## Exercise goal
Copy out the rows below without any changes, starting with the line that contains "Open the System Font dropdown" and going on through the last line of the rows.

Begin Record list

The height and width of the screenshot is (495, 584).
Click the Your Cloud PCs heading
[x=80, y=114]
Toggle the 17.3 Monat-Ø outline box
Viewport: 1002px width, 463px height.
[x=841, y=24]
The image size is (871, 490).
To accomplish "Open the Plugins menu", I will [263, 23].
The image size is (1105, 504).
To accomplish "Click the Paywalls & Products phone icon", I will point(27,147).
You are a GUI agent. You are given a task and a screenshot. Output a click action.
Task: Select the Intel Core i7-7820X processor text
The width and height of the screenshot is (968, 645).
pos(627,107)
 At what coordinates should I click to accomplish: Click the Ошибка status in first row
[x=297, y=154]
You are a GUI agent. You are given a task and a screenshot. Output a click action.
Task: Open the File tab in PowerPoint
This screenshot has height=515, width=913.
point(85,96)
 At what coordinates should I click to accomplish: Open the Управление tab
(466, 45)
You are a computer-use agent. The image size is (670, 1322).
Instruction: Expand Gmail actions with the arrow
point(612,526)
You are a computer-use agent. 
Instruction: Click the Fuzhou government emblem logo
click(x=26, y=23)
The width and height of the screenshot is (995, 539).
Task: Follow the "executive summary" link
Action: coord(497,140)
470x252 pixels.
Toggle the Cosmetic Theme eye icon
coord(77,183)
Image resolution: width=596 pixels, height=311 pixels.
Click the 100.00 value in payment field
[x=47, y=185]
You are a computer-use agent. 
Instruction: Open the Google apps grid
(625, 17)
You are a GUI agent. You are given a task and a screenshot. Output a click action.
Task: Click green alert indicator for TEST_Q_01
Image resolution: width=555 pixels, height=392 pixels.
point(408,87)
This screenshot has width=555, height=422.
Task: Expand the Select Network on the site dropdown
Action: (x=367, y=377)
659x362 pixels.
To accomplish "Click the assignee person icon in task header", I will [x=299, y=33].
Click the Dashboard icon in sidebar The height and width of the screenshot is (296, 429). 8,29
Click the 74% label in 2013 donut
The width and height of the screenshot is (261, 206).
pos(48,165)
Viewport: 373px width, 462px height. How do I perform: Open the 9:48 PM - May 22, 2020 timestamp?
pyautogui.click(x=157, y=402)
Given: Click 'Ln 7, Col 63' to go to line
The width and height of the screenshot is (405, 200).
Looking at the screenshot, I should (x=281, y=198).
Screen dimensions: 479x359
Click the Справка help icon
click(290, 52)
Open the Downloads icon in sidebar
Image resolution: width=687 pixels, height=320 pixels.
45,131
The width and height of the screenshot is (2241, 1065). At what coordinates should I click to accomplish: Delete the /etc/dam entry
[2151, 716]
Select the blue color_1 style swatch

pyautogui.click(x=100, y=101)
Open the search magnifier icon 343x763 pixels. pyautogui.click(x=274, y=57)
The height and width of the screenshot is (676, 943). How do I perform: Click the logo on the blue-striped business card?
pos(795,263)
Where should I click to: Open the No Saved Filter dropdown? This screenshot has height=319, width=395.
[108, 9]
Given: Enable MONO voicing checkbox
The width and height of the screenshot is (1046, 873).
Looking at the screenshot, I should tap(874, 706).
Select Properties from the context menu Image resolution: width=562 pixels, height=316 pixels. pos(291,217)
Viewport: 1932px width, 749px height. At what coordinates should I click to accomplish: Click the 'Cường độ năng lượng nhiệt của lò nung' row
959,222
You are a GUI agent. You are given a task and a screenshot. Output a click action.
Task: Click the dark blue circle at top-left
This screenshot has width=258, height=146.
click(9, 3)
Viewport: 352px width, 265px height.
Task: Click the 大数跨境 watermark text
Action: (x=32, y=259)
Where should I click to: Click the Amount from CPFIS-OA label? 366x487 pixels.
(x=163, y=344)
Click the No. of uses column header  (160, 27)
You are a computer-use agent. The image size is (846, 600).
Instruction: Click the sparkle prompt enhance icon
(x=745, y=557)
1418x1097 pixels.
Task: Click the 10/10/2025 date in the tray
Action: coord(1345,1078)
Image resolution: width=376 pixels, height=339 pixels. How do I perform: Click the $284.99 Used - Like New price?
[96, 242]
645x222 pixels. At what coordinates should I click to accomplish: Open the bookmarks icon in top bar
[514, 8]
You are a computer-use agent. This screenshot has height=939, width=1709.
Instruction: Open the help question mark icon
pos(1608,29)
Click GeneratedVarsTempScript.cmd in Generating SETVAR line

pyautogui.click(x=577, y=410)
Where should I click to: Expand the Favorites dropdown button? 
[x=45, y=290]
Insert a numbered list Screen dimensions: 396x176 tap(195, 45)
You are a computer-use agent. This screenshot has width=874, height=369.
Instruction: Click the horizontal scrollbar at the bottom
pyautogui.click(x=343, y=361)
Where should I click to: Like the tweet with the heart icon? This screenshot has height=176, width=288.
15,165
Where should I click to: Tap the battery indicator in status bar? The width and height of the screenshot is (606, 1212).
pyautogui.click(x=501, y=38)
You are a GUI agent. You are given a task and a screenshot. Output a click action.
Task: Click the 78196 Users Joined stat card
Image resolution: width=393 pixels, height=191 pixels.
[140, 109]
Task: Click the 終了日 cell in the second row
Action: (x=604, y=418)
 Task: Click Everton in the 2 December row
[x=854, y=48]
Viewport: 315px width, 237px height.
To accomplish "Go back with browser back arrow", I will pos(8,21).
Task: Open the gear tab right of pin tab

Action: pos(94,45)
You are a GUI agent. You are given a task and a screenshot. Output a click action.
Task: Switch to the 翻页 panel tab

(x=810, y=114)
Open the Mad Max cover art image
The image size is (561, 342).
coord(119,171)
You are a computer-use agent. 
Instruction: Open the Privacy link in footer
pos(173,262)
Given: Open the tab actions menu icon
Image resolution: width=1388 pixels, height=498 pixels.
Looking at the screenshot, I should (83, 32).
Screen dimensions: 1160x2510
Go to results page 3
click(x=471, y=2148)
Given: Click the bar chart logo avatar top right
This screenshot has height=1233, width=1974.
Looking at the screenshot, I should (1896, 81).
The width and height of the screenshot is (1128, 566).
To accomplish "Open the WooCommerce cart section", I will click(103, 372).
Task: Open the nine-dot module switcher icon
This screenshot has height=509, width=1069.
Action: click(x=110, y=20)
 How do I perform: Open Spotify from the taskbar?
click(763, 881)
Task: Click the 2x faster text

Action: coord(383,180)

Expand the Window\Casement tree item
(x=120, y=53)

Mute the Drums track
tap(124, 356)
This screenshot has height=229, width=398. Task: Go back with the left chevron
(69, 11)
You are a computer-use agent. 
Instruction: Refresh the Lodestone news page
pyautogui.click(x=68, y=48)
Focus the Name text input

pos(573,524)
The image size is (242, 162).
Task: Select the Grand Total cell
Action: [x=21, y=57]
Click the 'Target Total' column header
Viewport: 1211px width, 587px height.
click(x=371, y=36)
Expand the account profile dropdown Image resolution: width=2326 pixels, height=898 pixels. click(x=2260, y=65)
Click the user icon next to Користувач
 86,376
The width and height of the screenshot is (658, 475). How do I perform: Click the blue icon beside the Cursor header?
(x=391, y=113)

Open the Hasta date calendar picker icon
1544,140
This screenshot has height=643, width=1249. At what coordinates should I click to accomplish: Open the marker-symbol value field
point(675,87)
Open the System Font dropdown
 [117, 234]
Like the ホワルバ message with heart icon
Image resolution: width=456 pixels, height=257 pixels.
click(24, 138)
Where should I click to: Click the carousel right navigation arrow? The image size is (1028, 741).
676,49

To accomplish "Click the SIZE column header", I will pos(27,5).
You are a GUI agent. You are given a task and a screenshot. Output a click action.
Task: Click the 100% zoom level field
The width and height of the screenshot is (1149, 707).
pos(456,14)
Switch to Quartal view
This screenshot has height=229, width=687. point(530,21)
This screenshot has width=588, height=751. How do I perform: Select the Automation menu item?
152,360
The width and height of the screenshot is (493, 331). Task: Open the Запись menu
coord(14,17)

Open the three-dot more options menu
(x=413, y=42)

End Record list

## Written answer
Open the System Font dropdown
 [117, 234]
Like the ホワルバ message with heart icon
Image resolution: width=456 pixels, height=257 pixels.
click(24, 138)
Where should I click to: Click the carousel right navigation arrow? The image size is (1028, 741).
676,49

To accomplish "Click the SIZE column header", I will pos(27,5).
You are a GUI agent. You are given a task and a screenshot. Output a click action.
Task: Click the 100% zoom level field
The width and height of the screenshot is (1149, 707).
pos(456,14)
Switch to Quartal view
This screenshot has height=229, width=687. point(530,21)
This screenshot has width=588, height=751. How do I perform: Select the Automation menu item?
152,360
The width and height of the screenshot is (493, 331). Task: Open the Запись menu
coord(14,17)

Open the three-dot more options menu
(x=413, y=42)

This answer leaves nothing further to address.